Average GPA of the Challenge summer bridge program participants compared to the average GPA of non-participating matched peers at the end of the first semester.
· First-semester average GPA and first-to-second-year retention rate of AAMI participants compared to non-participating matched peers.
· Retention and graduation rates for underrepresented minorities at Georgia Tech compared with overall campus rates.
A measure of progress is for program participants to academically outperform matched non-participating peers. Our ultimate goal is for our underrepresented students to attain or exceed the retention and graduation rates of the overall student population.
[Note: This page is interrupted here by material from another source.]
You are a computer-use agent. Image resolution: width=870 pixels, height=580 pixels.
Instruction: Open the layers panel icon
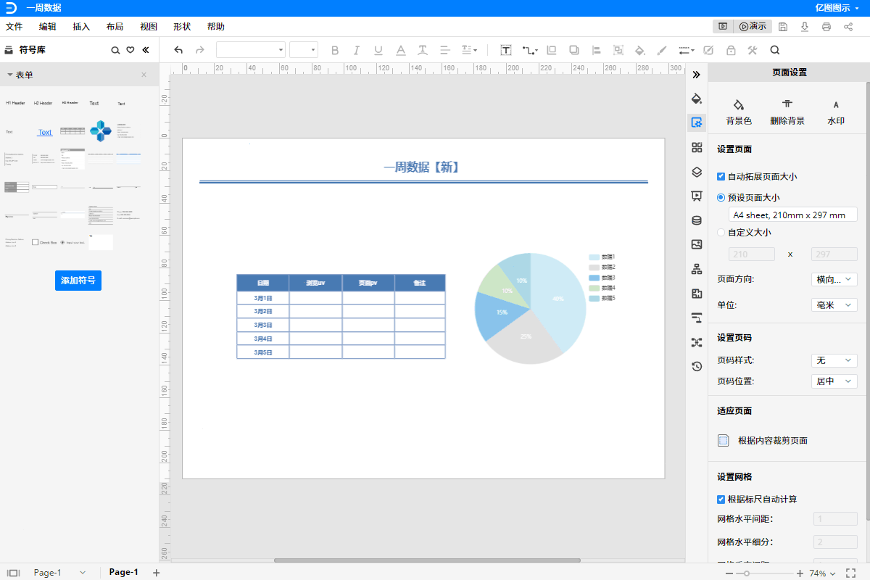coord(697,172)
In looking at outcomes, results for the past year were mostly positive. For the 265 URM students participating in the Edge Program (peer mentoring), the average cumulative GPA achieved at the end of the first year was 3.18 compared to 3.13 for URM non-participants. For Challenge (70 participants), average GPA’s were higher for African-American/Black students and Hispanic students compared to GPA’s of non-participating matched peers. Moreover, 13 of 70 Challenge participants completed their first semester with a 4.0 GPA and 51 of 70 participants had a 3.0 or higher GPA at the end of their first semester. AAMI students had an average first-semester GPA of 3.24 compared to a 2.95 GPA for non-participating African-American males. However, when we look at first-to-second year retention for AAMI students, 94% were retained to the second year compared to an overall first-to-second-year campus retention rate of 97% and a 98% rate for non-participating matched peers. See Appendix F for more information about Challenge and AAMI outcomes.
For the fall 2009 cohort, overall URM first-to-second-year retention reached 96% and the six-year URM graduation rate reached 80%--both historic highs for Georgia Tech. URM graduation rates have improved dramatically over the past five years (from 69% for the fall 2005 cohort to 80% for the fall 2009 cohort). As of fall 2015, graduation rates had improved for every demographic. If we look at our two largest URM groups—Black or African-American and Hispanic or Latino—we observe that for these students the six-year graduation rates for the fall 2009 cohort were 78% for Black or African-American students and 85% for Hispanic or Latino students compared to 85% for the overall campus population. While the graduation rate was lower for Black or African-American students, this population demonstrated the strongest rate of improvement over the past five years. Please see Appendix G for URM graduation rates.